#### [WHAT THE TASK REQUIRES]
Express the records from the line with "Given: Click the" through the end of the records as a Markdown table with the columns Row and Line, numbering each line and omitting blank lines.

#### [DATA ROWS]
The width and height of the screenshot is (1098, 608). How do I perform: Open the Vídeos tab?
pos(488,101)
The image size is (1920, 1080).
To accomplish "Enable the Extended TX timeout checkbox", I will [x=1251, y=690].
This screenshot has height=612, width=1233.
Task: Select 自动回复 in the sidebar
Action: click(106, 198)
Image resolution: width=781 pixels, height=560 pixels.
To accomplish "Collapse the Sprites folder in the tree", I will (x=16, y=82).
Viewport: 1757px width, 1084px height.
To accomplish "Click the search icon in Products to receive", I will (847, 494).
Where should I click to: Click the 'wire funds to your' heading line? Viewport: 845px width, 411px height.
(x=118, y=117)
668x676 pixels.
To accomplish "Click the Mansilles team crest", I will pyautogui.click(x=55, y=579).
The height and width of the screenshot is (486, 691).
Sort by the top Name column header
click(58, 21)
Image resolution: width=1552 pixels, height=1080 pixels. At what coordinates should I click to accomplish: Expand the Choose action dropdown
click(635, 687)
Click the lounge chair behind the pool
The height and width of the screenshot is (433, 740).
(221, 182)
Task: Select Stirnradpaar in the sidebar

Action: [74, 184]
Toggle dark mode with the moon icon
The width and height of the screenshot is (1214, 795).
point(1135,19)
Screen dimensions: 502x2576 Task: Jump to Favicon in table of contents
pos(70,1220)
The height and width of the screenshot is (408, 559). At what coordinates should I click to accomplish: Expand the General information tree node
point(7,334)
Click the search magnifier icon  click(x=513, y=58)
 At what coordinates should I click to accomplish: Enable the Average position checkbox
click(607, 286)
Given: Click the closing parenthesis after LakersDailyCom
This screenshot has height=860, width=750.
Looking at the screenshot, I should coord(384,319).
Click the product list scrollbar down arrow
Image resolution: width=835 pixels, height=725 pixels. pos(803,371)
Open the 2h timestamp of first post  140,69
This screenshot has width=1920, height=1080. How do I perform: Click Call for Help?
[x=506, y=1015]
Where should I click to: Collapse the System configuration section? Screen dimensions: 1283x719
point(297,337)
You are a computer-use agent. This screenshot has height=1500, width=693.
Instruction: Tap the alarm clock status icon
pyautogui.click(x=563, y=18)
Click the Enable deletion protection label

#### [ANSWER]
| Row | Line |
|---|---|
| 1 | Given: Click the closing parenthesis after LakersDailyCom |
| 2 | This screenshot has height=860, width=750. |
| 3 | Looking at the screenshot, I should coord(384,319). |
| 4 | Click the product list scrollbar down arrow |
| 5 | Image resolution: width=835 pixels, height=725 pixels. pos(803,371) |
| 6 | Open the 2h timestamp of first post  140,69 |
| 7 | This screenshot has width=1920, height=1080. How do I perform: Click Call for Help? |
| 8 | [x=506, y=1015] |
| 9 | Where should I click to: Collapse the System configuration section? Screen dimensions: 1283x719 |
| 10 | point(297,337) |
| 11 | You are a computer-use agent. This screenshot has height=1500, width=693. |
| 12 | Instruction: Tap the alarm clock status icon |
| 13 | pyautogui.click(x=563, y=18) |
| 14 | Click the Enable deletion protection label |